Material to process:
»»

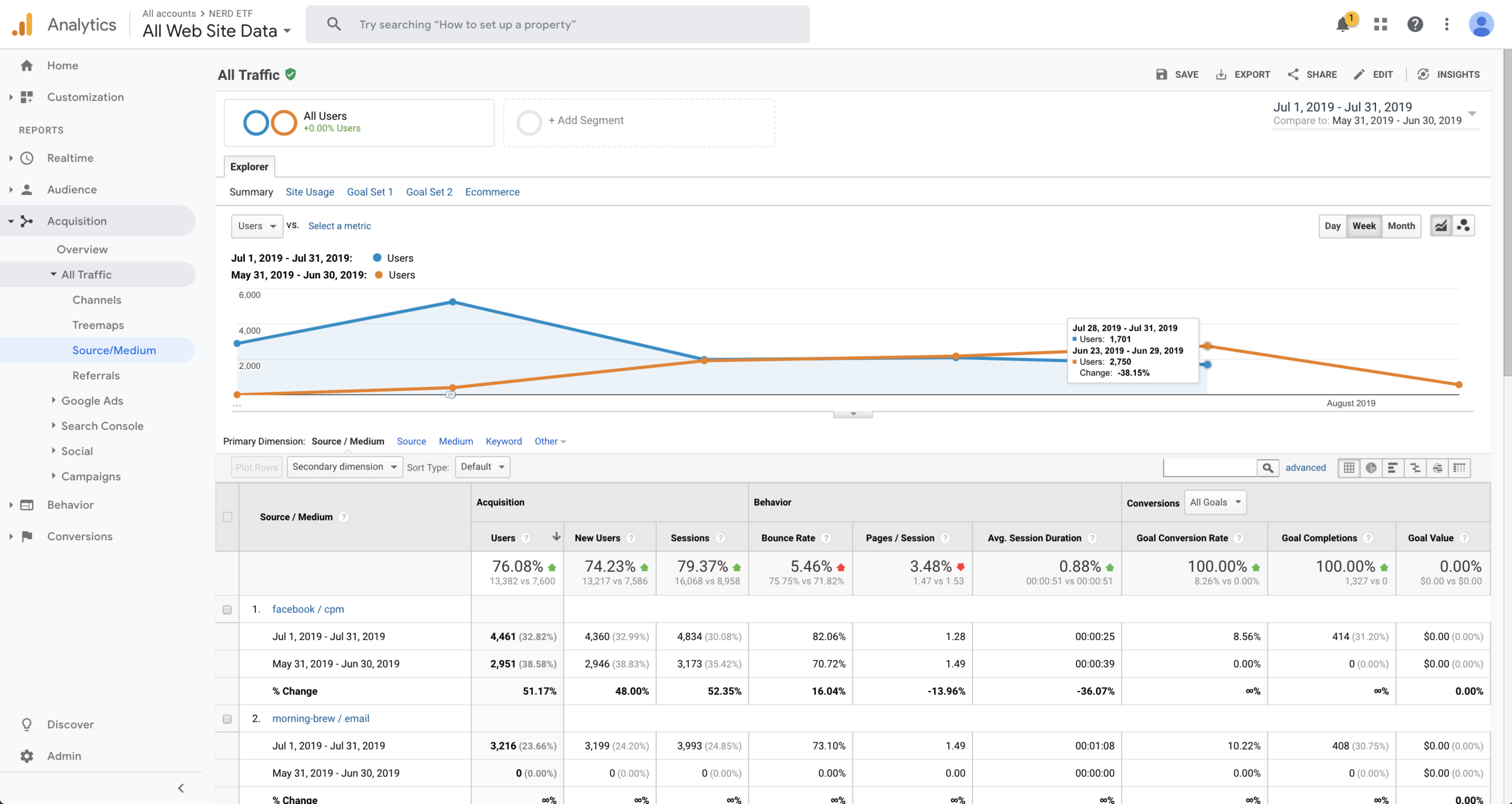Check the facebook / cpm row checkbox

click(227, 609)
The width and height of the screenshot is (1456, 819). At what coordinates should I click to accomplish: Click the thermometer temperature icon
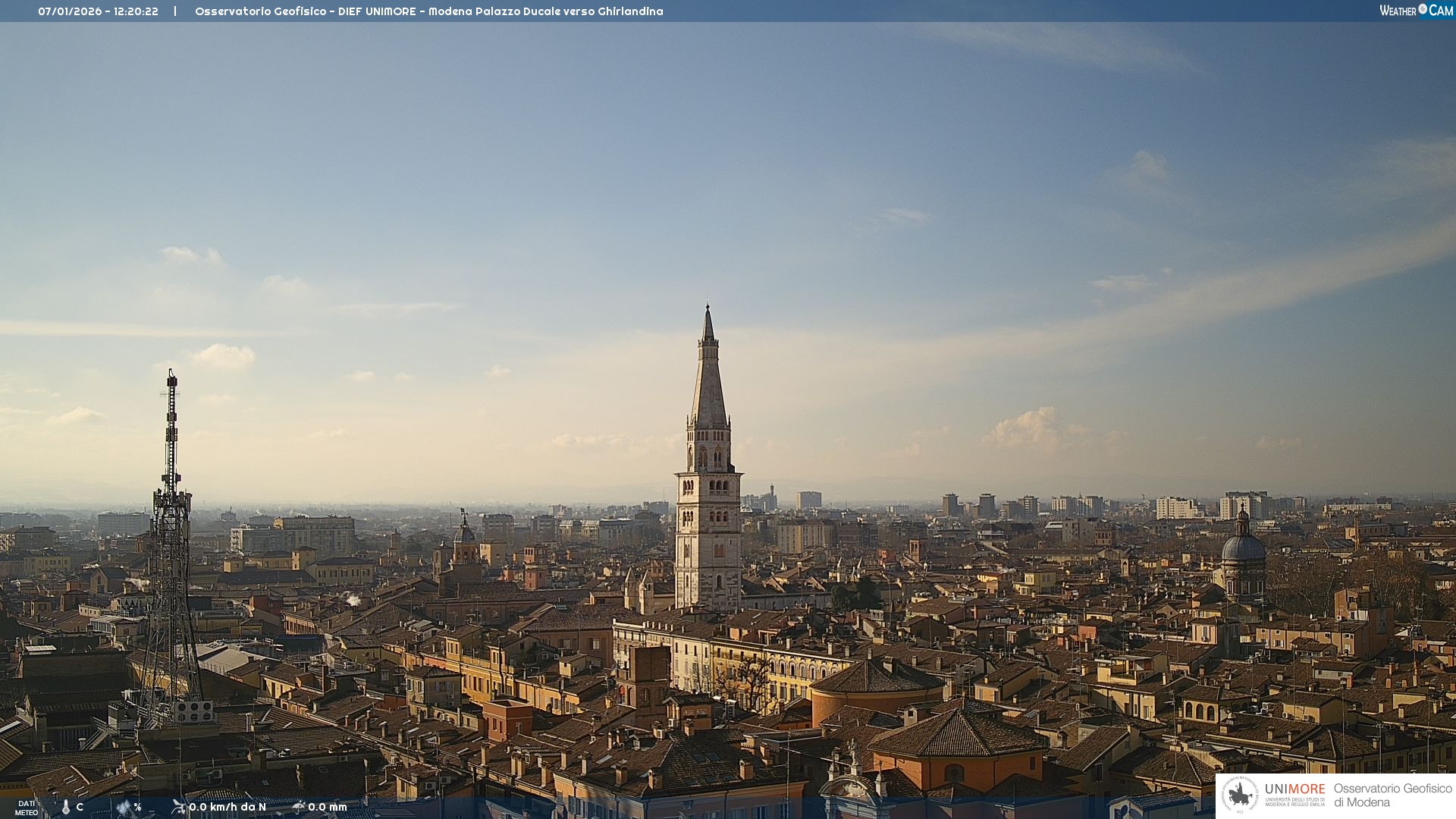pyautogui.click(x=66, y=807)
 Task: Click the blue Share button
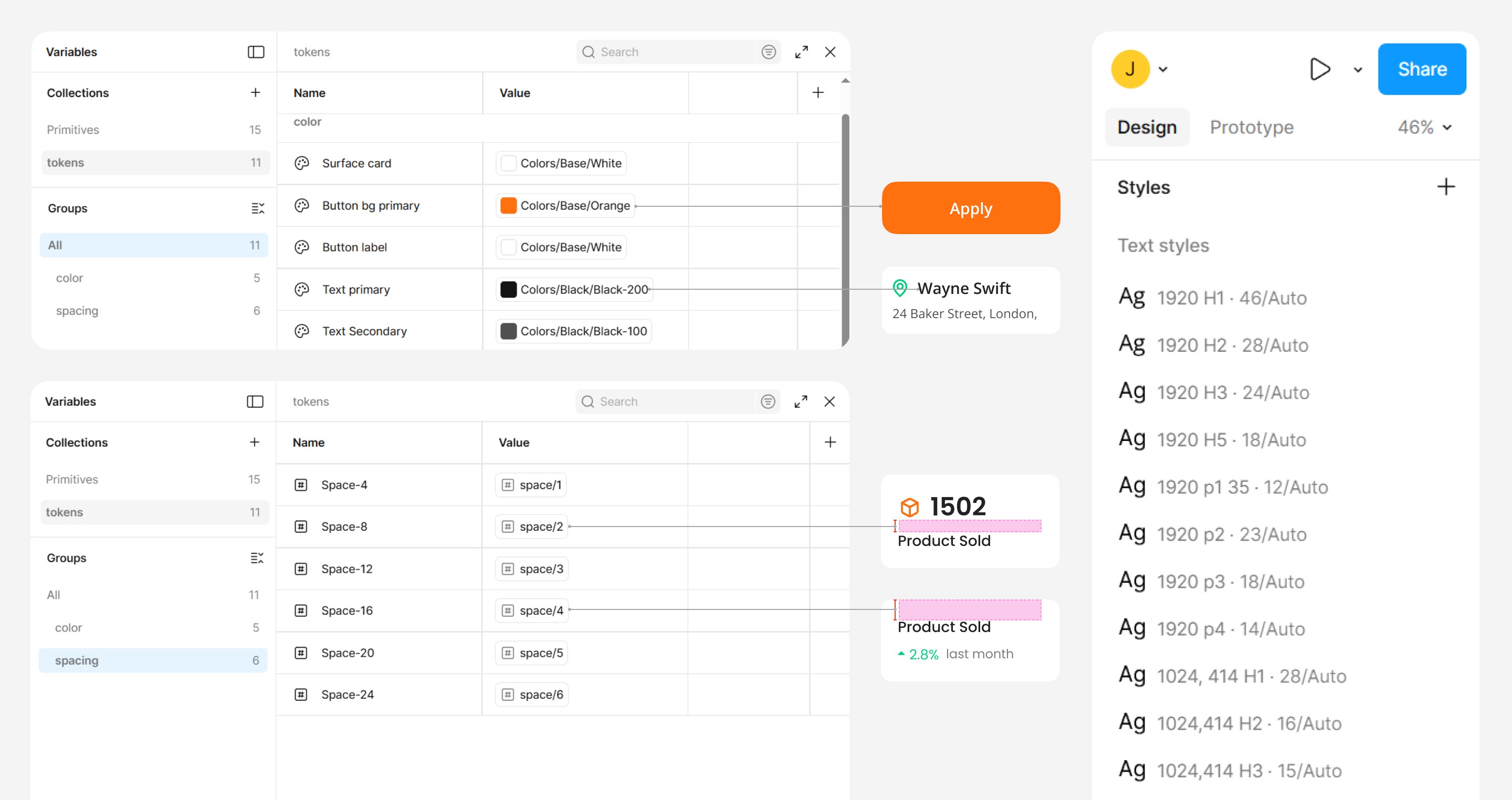1422,69
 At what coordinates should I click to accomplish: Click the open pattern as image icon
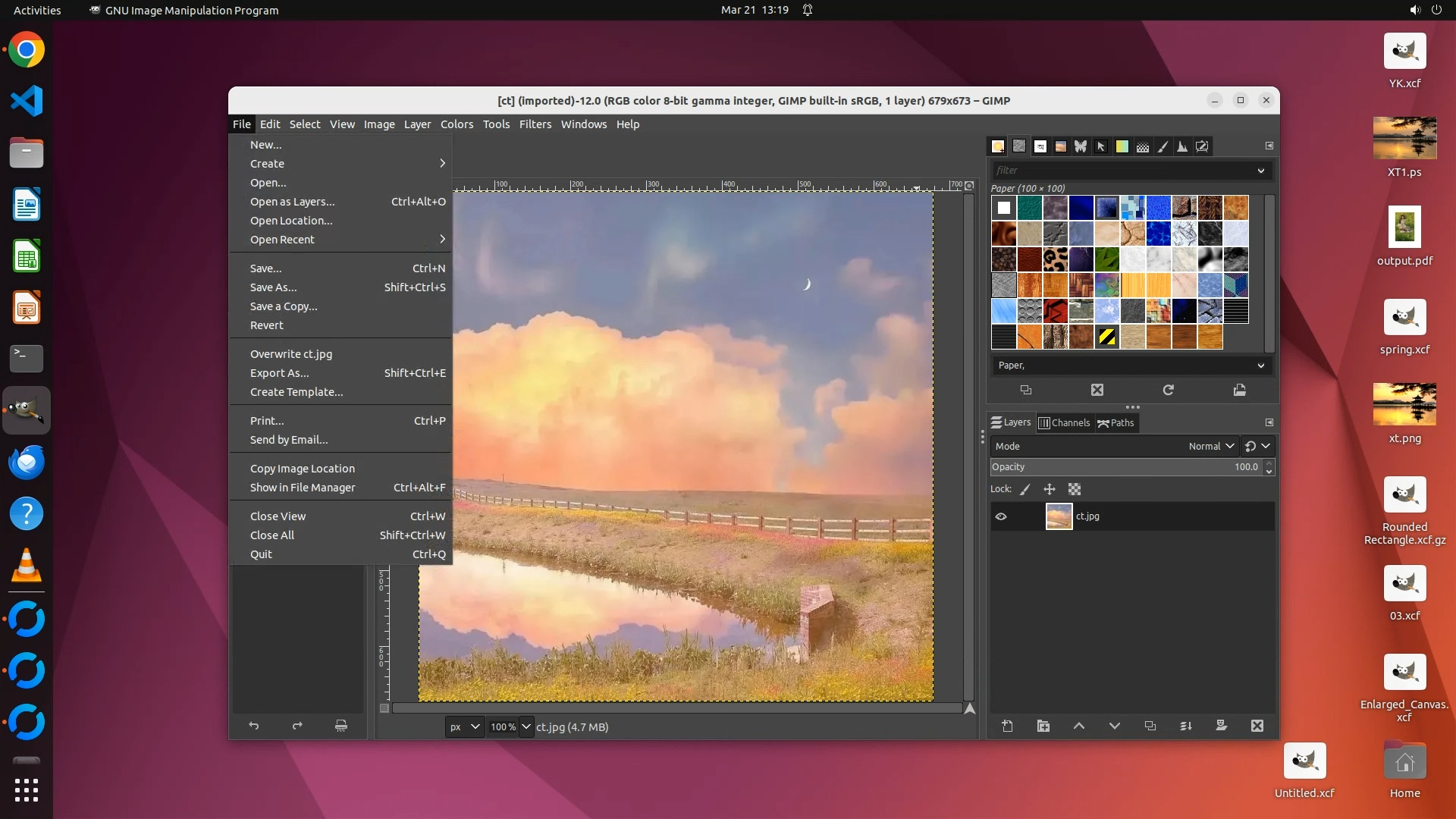coord(1240,390)
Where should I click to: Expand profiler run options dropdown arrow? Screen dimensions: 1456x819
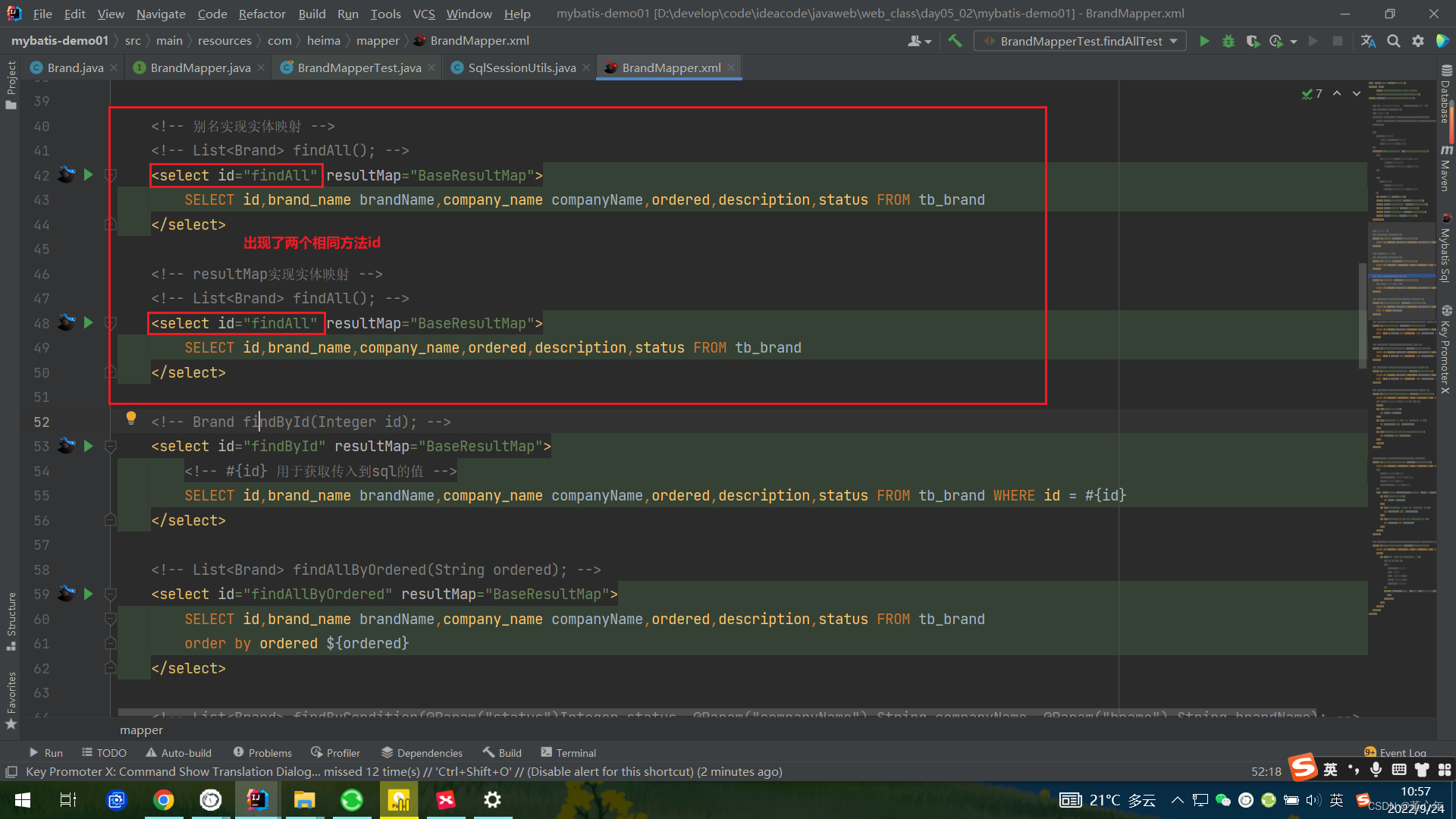pos(1294,41)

««

Exercise instructions: Would you restate word for word each line from the one that holds "Where should I" to the end of the material, both ends included, without the pictures?

Answer area:
Where should I click to: Expand profiler run options dropdown arrow? Screen dimensions: 1456x819
pos(1294,41)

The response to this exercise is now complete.